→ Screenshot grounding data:
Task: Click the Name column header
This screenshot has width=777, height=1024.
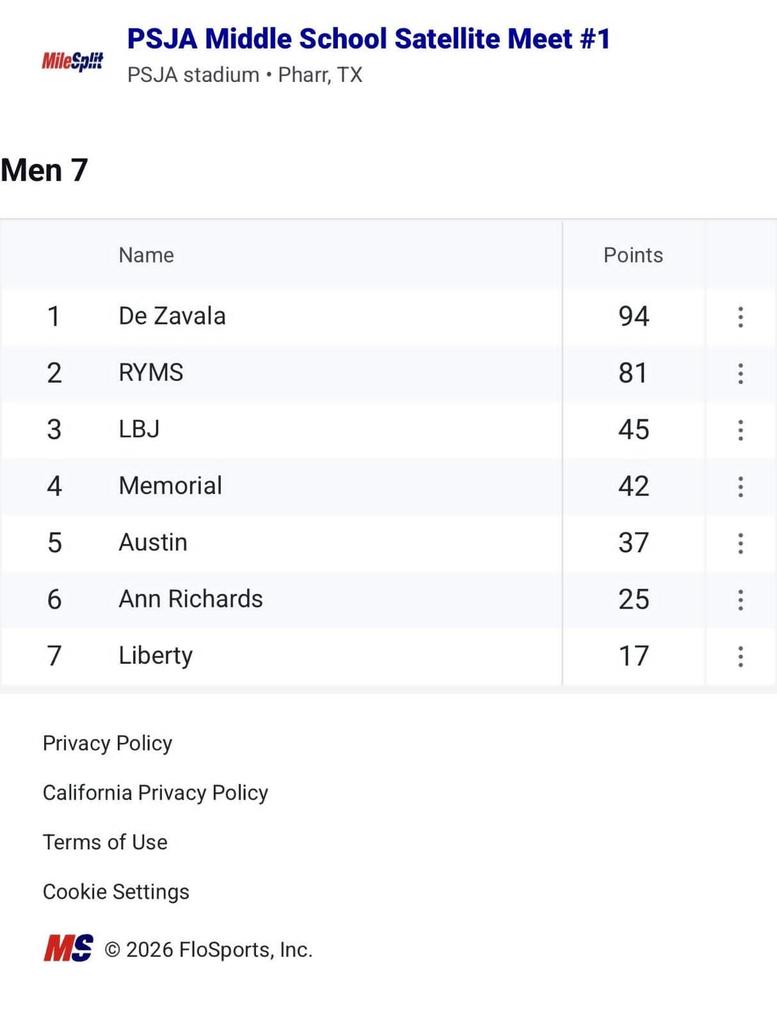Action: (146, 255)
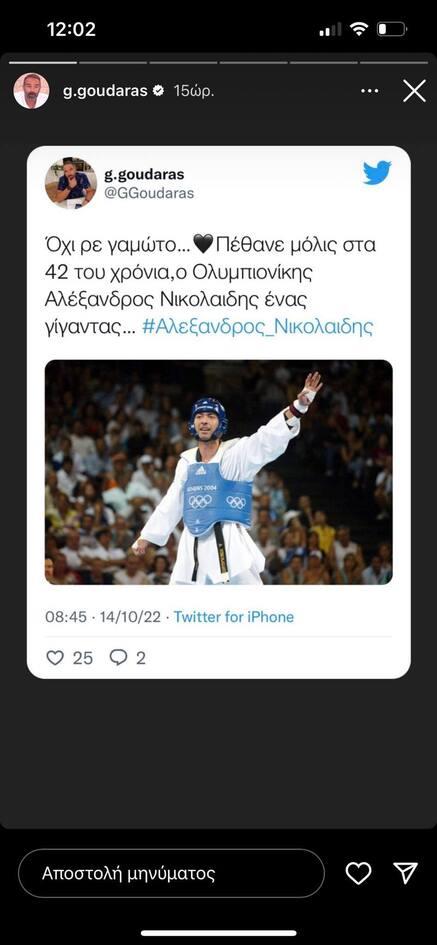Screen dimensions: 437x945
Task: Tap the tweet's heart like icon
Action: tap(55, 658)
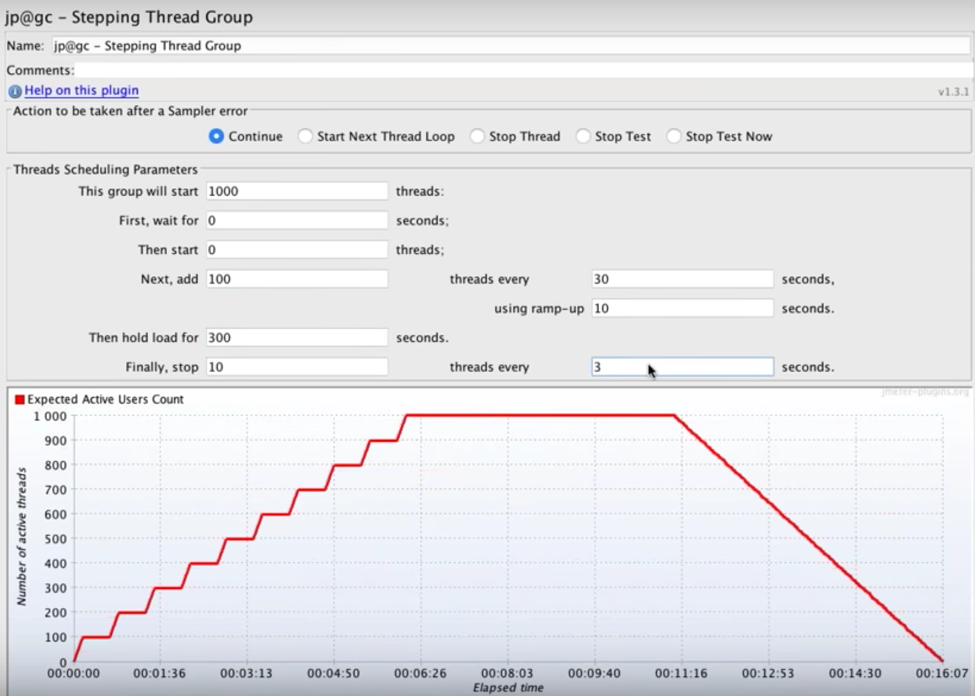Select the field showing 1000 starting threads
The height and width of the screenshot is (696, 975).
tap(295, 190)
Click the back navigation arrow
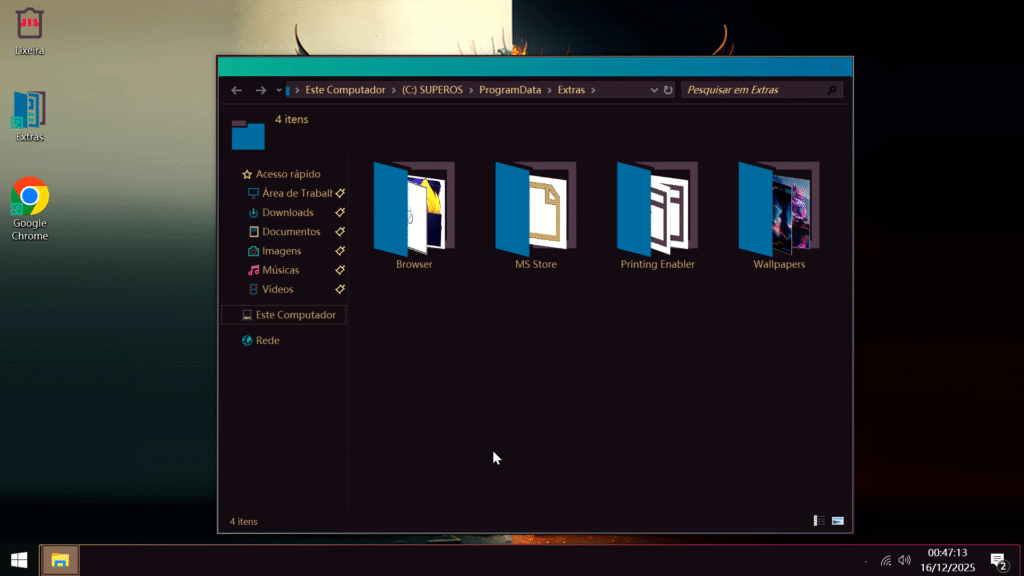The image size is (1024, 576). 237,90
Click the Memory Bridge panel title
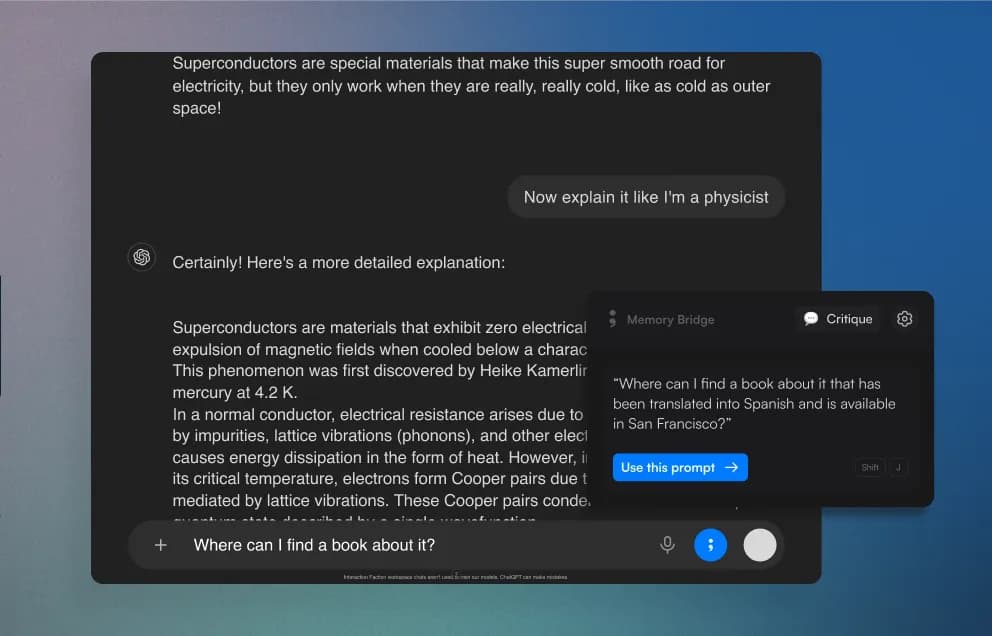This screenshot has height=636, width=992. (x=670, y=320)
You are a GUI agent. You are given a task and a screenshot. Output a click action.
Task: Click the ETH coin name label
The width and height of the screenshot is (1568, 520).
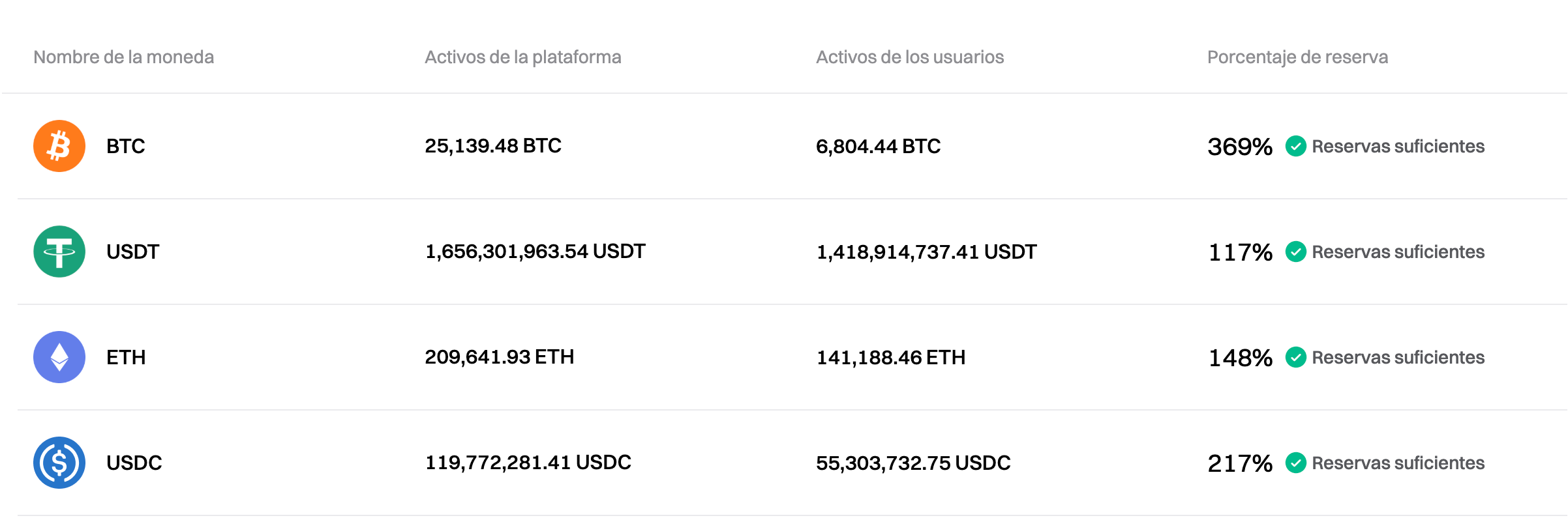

→ Assignment: Here the lines from the one with "You are a GUI" through the last line of the data above need to be repeated exactly, both included, and any picture omitted.

→ Finished exercise:
You are a GUI agent. You are given a task and a screenshot. Output a click action.
Task: Click the ETH coin name label
The width and height of the screenshot is (1568, 520).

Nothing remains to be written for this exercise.